Task to carry out
Copy the material below line for line, without changing anything.

Excerpted data
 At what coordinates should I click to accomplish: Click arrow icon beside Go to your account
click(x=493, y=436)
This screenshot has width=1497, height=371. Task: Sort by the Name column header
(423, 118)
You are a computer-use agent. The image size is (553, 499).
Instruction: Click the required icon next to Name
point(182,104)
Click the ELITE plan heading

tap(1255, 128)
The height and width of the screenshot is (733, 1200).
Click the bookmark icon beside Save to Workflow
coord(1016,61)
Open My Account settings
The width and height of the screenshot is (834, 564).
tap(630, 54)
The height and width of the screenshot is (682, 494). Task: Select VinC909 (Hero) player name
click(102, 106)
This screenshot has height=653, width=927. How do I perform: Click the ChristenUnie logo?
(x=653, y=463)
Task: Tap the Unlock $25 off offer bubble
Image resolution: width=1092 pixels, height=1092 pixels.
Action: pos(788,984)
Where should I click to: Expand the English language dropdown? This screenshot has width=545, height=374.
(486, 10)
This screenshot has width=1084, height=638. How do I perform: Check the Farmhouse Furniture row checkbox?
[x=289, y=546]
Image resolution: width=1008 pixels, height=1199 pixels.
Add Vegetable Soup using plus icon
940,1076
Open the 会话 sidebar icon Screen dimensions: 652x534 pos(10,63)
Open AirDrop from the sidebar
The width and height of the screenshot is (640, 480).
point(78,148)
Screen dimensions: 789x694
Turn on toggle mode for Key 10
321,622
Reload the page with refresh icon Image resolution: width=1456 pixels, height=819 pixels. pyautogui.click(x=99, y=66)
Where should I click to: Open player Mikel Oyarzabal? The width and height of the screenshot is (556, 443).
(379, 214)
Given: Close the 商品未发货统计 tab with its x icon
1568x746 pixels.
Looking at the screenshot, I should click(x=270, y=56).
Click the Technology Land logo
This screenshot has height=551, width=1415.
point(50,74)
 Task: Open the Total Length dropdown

Full response
 At what coordinates should I click to accomplish: Click arrow icon beside Go to your account
click(x=493, y=436)
This screenshot has width=1497, height=371. Task: Sort by the Name column header
(423, 118)
You are a computer-use agent. The image size is (553, 499).
Instruction: Click the required icon next to Name
point(182,104)
Click the ELITE plan heading

tap(1255, 128)
The height and width of the screenshot is (733, 1200).
Click the bookmark icon beside Save to Workflow
coord(1016,61)
Open My Account settings
The width and height of the screenshot is (834, 564).
tap(630, 54)
The height and width of the screenshot is (682, 494). Task: Select VinC909 (Hero) player name
click(102, 106)
This screenshot has height=653, width=927. How do I perform: Click the ChristenUnie logo?
(x=653, y=463)
Task: Tap the Unlock $25 off offer bubble
Image resolution: width=1092 pixels, height=1092 pixels.
Action: pos(788,984)
Where should I click to: Expand the English language dropdown? This screenshot has width=545, height=374.
(486, 10)
This screenshot has width=1084, height=638. How do I perform: Check the Farmhouse Furniture row checkbox?
[x=289, y=546]
Image resolution: width=1008 pixels, height=1199 pixels.
Add Vegetable Soup using plus icon
940,1076
Open the 会话 sidebar icon Screen dimensions: 652x534 pos(10,63)
Open AirDrop from the sidebar
The width and height of the screenshot is (640, 480).
point(78,148)
Screen dimensions: 789x694
Turn on toggle mode for Key 10
321,622
Reload the page with refresh icon Image resolution: width=1456 pixels, height=819 pixels. pyautogui.click(x=99, y=66)
Where should I click to: Open player Mikel Oyarzabal? The width and height of the screenshot is (556, 443).
(379, 214)
Given: Close the 商品未发货统计 tab with its x icon
1568x746 pixels.
Looking at the screenshot, I should click(x=270, y=56).
Click the Technology Land logo
This screenshot has height=551, width=1415.
point(50,74)
 Task: Open the Total Length dropdown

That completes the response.